[SET OF TASKS]
A. In the Naito v. Naito opinion, reproduce the passage from "Hide Naito (Hide)" to "of Norcrest’s liabilities." word for word.
B. Answer these questions from the Naito v. Naito opinion:
(i) Which court issued the final orders that the plaintiff appeals from?
(ii) In what year was the plaintiff appointed as Hide's conservator?
(iii) How many voting shares and how many non-voting shares of Norcrest stock did the stock agreement describe?

[DOCUMENT SEGMENT]
= = = = =

Naito v. Naito

DURHAM, J.

Plaintiff appeals from final orders of the probate court in a conservatorship proceeding. ORS 19.010. She challenges the authority of the court, after the protected person dies, to order conservators to retain assets of the estate to pay expenses of administration. She also challenges the court’s orders approving a special master’s findings and allowing payment of attorney fees. We review de novo, ORS 19.125(3), and affirm.

Hide Naito (Hide) was plaintiffs husband and the founder and chairman of the board of directors of Norcrest China Company (Norcrest). In 1987, the court appointed plaintiff as Hide’s conservator. She placed his property and jointly held assets into the conservatorship estate. She discovered two stock certificates in Hide’s name for 750 shares of Norcrest in a safe deposit box held jointly by Hide and plaintiff. She also found a stock agreement in Hide’s name describing 50 voting and 700 non-voting shares of Norcrest stock. She sought a determination from the court as to whether Hide owned the stock, whether Norcrest owed Hide compensation and whether Hide remained a guarantor of any of Norcrest’s liabilities.

= = = = =

[DATA EXCERPTS]
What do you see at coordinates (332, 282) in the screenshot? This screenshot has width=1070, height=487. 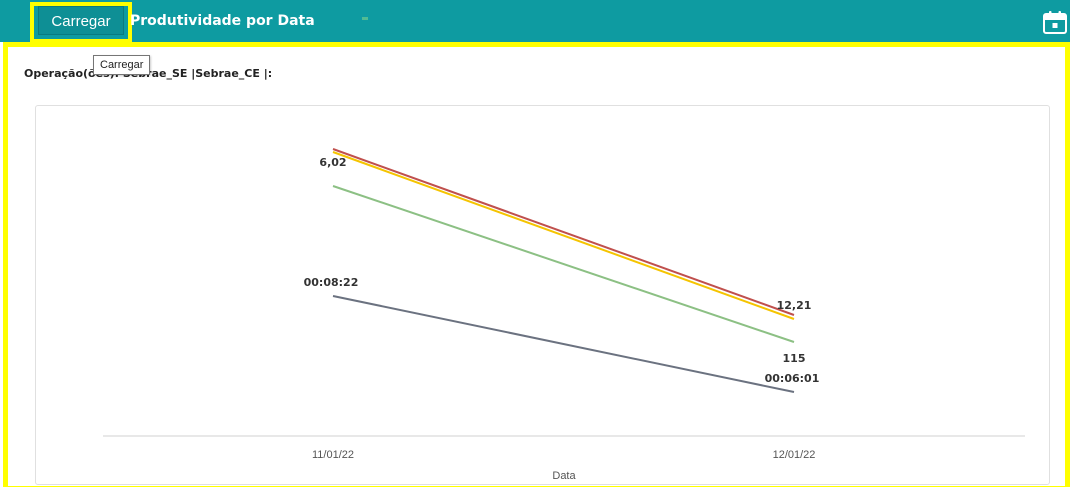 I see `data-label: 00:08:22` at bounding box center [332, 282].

= = = = =

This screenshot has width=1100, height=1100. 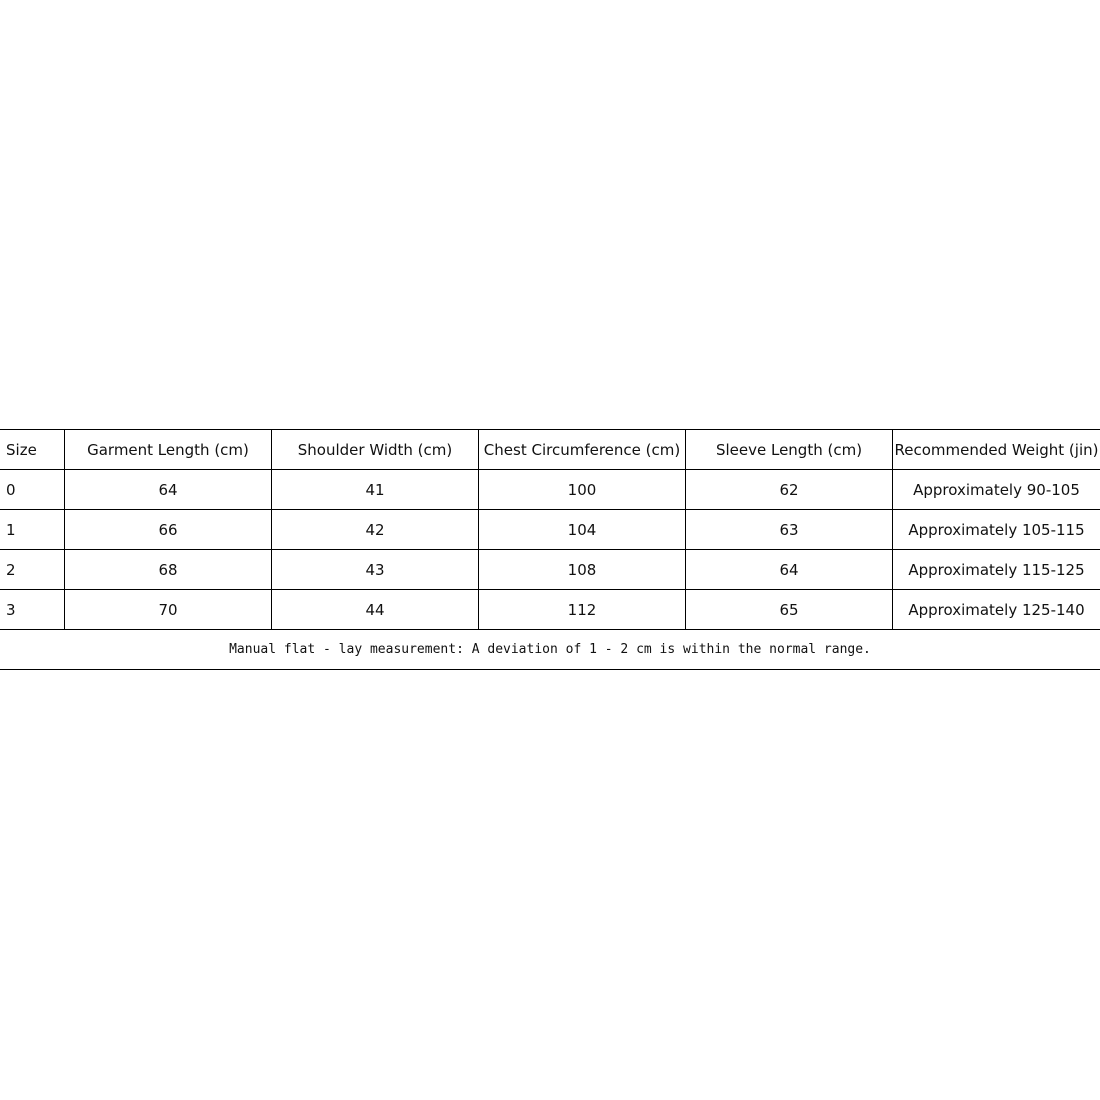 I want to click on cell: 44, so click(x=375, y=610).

= = = = =

[SOLUTIONS TO THE PROBLEMS]
A.
Hide Naito (Hide) was plaintiffs husband and the founder and chairman of the board of directors of Norcrest China Company (Norcrest). In 1987, the court appointed plaintiff as Hide’s conservator. She placed his property and jointly held assets into the conservatorship estate. She discovered two stock certificates in Hide’s name for 750 shares of Norcrest in a safe deposit box held jointly by Hide and plaintiff. She also found a stock agreement in Hide’s name describing 50 voting and 700 non-voting shares of Norcrest stock. She sought a determination from the court as to whether Hide owned the stock, whether Norcrest owed Hide compensation and whether Hide remained a guarantor of any of Norcrest’s liabilities.

B.
(i) The probate court.
(ii) 1987.
(iii) 50 voting shares and 700 non-voting shares.